In accord with the second embodiment of the invention, the cylinder is provided with an annular stopping crimp which prevents further proximal movement of the jaw assembly (or distal movement of the cylinder) once the jaws have closed. The distance between the stopping crimp and the proximal end of the jaw assembly is preferably equal to the distance between the distal end of the cylinder and the point on the jaw cups where the distal end of the cylinder lies when the jaws are closed.

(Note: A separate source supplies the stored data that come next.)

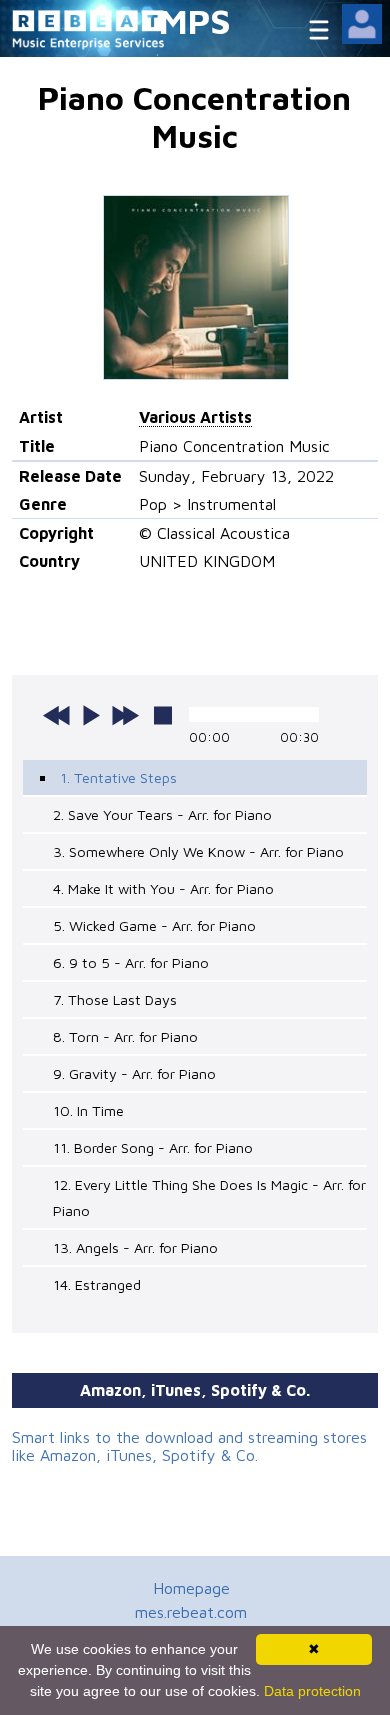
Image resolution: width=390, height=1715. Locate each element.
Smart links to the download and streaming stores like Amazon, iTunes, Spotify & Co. (189, 1446)
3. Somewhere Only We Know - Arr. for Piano (198, 851)
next (125, 715)
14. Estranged (97, 1284)
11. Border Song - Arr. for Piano (153, 1147)
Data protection (312, 1691)
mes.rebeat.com (191, 1612)
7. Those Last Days (115, 999)
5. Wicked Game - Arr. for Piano (154, 925)
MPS (195, 20)
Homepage (191, 1588)
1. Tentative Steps (118, 777)
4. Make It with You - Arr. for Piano (163, 888)
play (91, 715)
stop (163, 715)
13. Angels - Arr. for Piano (135, 1247)
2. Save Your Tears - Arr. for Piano (162, 814)
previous (57, 715)
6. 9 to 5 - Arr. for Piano (131, 962)
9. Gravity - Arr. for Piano (134, 1073)
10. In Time (88, 1110)
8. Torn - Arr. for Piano (125, 1036)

According to a third embodiment of the invention, the distal end of the coil is coupled to a jaw assembly and the distal end of the wire is coupled to a cylinder which is slidable over the jaw assembly. The jaw assembly includes a pair of jaws each having a distal jaw cup having a proximal neck and a relatively narrow bent resilient mounting arm. The mounting arm of each jaw is coupled to the distal end of the coil by a washer (or retaining sleeve) through which a hollow threaded screw is threaded into the coil. The distal end of the wire extends through the hollow threaded screw and is coupled to the cylinder which is slidable over the jaw assembly. Axial movement of the wire relative to the coil moves the cylinder over the bent resilient arms of the jaws and over the necks of the jaw cups, thereby forcing the jaw cups together in a biting action.
In accord with the third embodiment of the invention, a portion of the coil adjacent to the jaw assembly is ground to a reduced diameter and the cylinder is provided with a radially inward flange. Axial movement of the cylinder is limited by the flange which abuts the washer (or retaining sleeve) of the jaw assembly as soon as the jaws close.
According to a fourth embodiment of the invention, each jaw cup is provided a step on its outer surface which limits distal movement of the cylinder and/or proximal movement of the jaw assembly as soon as the jaws close.
Additional objects and advantages of the invention will become apparent to those skilled in the art upon reference to the detailed description taken in conjunction with the provided figures.